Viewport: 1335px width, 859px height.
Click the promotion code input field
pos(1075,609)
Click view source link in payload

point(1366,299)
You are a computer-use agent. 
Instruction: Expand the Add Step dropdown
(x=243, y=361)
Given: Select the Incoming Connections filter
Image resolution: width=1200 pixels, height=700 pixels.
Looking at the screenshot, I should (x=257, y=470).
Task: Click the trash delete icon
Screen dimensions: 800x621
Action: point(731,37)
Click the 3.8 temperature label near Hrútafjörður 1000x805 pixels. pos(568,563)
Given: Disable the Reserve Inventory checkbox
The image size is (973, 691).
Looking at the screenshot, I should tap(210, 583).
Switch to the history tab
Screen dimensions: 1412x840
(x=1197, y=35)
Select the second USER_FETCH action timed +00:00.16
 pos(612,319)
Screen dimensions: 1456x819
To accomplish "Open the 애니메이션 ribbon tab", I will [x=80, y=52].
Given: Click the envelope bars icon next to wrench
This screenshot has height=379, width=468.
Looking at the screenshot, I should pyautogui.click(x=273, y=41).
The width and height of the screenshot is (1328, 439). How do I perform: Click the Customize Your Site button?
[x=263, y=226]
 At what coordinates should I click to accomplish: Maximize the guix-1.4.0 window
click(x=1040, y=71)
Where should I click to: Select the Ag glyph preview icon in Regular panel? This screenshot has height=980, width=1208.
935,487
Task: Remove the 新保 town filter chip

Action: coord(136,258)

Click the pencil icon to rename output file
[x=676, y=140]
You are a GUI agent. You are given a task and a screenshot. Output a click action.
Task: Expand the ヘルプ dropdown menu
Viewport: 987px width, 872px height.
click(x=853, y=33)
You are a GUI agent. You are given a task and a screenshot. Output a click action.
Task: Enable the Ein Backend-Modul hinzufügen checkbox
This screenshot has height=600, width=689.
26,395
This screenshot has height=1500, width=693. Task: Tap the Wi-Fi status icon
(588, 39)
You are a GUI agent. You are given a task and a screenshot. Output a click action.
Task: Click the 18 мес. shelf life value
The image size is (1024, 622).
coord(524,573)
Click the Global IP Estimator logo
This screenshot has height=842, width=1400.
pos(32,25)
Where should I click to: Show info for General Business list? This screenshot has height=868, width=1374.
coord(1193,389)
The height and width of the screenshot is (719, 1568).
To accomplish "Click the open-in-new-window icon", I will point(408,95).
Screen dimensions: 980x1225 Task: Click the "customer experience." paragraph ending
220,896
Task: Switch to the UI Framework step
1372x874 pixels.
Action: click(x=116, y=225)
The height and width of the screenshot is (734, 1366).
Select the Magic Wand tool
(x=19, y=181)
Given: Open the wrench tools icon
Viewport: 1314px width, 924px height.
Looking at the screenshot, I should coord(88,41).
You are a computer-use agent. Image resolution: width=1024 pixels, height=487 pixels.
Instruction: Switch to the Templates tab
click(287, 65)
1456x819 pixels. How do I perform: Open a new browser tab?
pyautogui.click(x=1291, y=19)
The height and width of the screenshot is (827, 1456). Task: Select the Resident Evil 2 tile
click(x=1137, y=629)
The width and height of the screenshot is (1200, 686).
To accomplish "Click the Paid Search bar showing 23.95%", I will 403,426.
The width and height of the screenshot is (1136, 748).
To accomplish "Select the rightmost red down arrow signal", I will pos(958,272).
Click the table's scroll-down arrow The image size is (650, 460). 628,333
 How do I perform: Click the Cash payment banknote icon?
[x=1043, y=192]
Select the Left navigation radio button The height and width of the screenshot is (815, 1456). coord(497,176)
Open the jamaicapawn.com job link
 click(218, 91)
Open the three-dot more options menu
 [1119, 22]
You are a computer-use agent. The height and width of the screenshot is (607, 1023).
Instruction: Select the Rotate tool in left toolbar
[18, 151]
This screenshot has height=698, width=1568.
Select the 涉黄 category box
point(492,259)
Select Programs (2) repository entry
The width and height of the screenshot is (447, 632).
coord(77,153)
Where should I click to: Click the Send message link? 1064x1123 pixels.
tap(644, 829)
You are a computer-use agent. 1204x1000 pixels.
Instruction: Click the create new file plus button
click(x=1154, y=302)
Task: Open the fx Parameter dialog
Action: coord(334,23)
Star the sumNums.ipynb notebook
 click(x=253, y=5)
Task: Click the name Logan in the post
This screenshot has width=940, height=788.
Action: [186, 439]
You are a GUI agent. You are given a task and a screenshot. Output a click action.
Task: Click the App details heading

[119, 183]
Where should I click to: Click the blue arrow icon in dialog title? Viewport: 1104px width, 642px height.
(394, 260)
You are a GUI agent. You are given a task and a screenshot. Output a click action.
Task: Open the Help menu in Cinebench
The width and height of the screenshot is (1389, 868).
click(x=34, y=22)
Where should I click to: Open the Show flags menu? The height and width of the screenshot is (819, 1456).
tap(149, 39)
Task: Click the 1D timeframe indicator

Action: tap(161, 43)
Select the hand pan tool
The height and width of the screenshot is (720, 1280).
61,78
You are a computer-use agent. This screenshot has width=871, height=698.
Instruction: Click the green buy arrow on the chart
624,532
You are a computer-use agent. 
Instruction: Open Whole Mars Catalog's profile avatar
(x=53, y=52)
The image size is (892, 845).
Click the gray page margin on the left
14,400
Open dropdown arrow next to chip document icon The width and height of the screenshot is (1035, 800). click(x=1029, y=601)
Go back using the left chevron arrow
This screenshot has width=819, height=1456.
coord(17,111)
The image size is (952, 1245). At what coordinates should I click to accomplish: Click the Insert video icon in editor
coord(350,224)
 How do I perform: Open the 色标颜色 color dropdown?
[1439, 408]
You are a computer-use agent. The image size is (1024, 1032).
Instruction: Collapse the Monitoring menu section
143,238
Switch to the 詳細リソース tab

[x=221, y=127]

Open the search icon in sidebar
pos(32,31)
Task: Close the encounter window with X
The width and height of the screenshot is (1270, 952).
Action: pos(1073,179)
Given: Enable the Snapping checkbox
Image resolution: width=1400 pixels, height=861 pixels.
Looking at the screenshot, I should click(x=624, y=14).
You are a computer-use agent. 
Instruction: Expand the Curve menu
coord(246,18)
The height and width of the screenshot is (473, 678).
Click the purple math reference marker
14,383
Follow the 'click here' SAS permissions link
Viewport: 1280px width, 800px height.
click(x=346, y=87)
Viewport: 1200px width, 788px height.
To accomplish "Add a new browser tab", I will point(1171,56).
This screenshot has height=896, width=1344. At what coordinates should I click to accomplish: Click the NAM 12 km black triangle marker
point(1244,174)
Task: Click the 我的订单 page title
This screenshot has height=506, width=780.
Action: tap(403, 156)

- GOAL OF THE EXERCISE:
Turn the rows from the start through the line containing "(x=1197, y=35)" into a Markdown table with the columns Index and Entry, numbering each line and leaving out blank lines.

- RESULT:
| Index | Entry |
|---|---|
| 1 | Viewport: 1335px width, 859px height. |
| 2 | Click the promotion code input field |
| 3 | pos(1075,609) |
| 4 | Click view source link in payload |
| 5 | point(1366,299) |
| 6 | You are a computer-use agent.  |
| 7 | Instruction: Expand the Add Step dropdown |
| 8 | (x=243, y=361) |
| 9 | Given: Select the Incoming Connections filter |
| 10 | Image resolution: width=1200 pixels, height=700 pixels. |
| 11 | Looking at the screenshot, I should (x=257, y=470). |
| 12 | Task: Click the trash delete icon |
| 13 | Screen dimensions: 800x621 |
| 14 | Action: point(731,37) |
| 15 | Click the 3.8 temperature label near Hrútafjörður 1000x805 pixels. pos(568,563) |
| 16 | Given: Disable the Reserve Inventory checkbox |
| 17 | The image size is (973, 691). |
| 18 | Looking at the screenshot, I should tap(210, 583). |
| 19 | Switch to the history tab |
| 20 | Screen dimensions: 1412x840 |
| 21 | (x=1197, y=35) |